• [Texto exibido]:
================================

Desse modo, numa época em que a maioria dos aprendizes era recrutada pela polícia, João Cândido alistou-se com o número 40 na Marinha do Brasil (1894), aos 13 anos de idade, ingressando como grumete a 10 de dezembro de 1895, fazendo a sua primeira viagem como Aprendiz de Marinheiro[1].
Em 1908, para acompanhar o final da construção de navios de guerra encomendados pelo governo brasileiro, João Cândido foi enviado para a Inglaterra, onde tomou conhecimento do movimento realizado pelos marinheiros britânicos entre 1903 e 1906, reivindicando melhores condições de trabalho.

================================

• [Bloco de dados]:
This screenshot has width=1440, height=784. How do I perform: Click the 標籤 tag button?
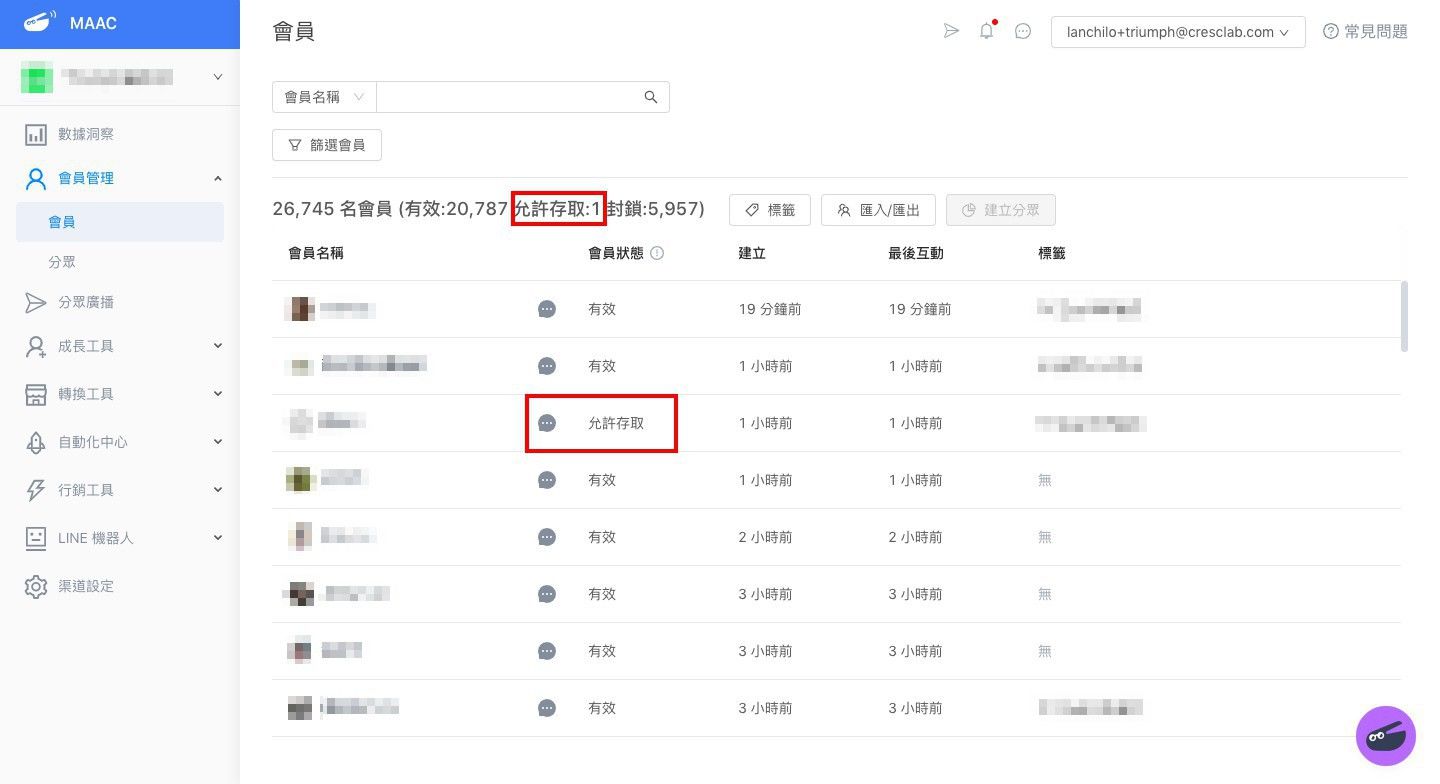pyautogui.click(x=769, y=210)
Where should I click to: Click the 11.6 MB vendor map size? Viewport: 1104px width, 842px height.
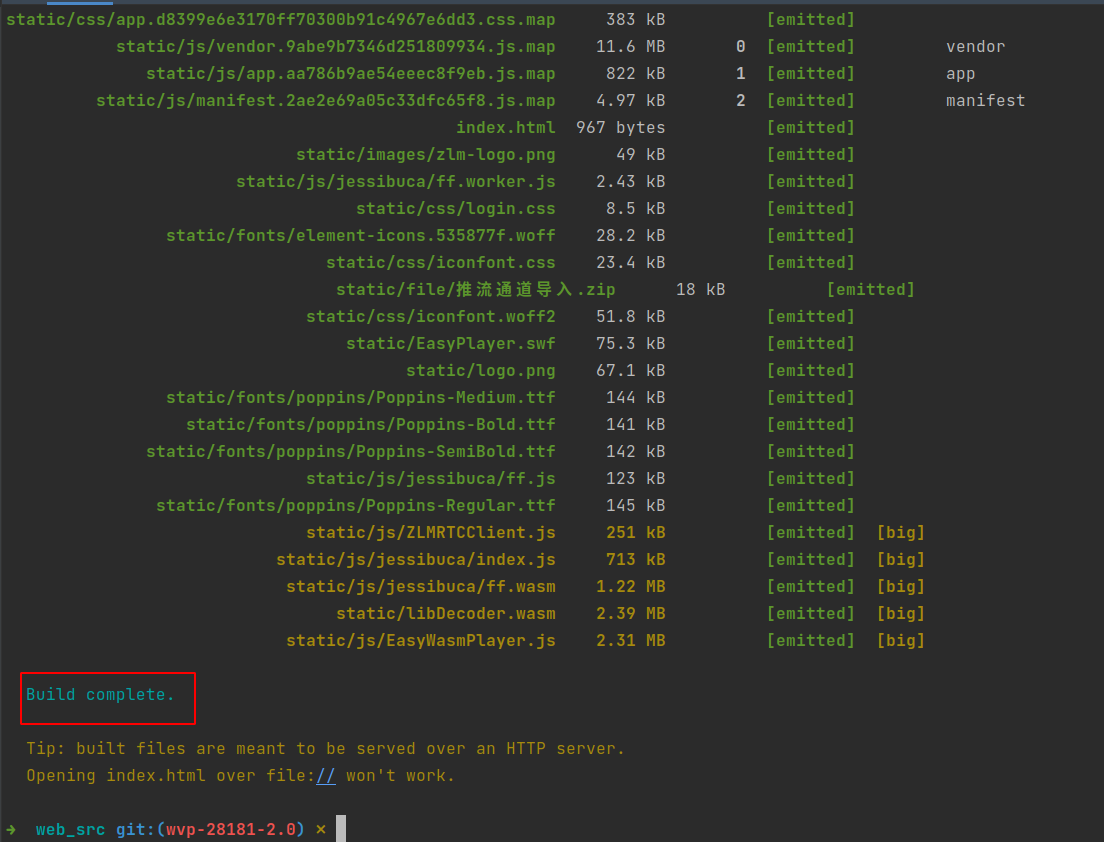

================================

• [Tarefas]:
(a) No texto sobre João Cândido, com que idade ele se alistou na Marinha do Brasil?
(b) Dê seguimento ao texto sobre João Cândido a partir da última frase apresentada.

• [Respostas]:
(a) Aos 13 anos de idade.

(b)
O movimento dos marinheiros da Armada
O uso da chibata como castigo na Armada brasileira já havia sido abolido em um dos primeiros atos do regime republicano, o decreto número 2, de 16 de Novembro de 1889, assinado pelo então presidente marechal Deodoro da Fonseca. Todavia, o castigo cruel continuava de fato a ser aplicado, a critério dos oficiais. Num contingente de 90% de negros e mulatos, centenas de marujos continuavam a ter seus corpos retalhados pela chibata, como no tempo da escravidão. Entre os marinheiros, insatisfeitos com os baixos soldos, com a má alimentação e, principalmente, com os degradantes castigos corporais, crescia o clima de tensão.
Ainda na Grã-Bretanha, e depois, ao retornarem ao Brasil, os marinheiros que lá estiveram para acompanhar a construção dos encouraçados Minas Gerais e São Paulo, iniciaram um movimento conspiratório com vistas a tomar uma atitude mais efetiva no sentido de acabar com a Chibata na Marinha de Guerra.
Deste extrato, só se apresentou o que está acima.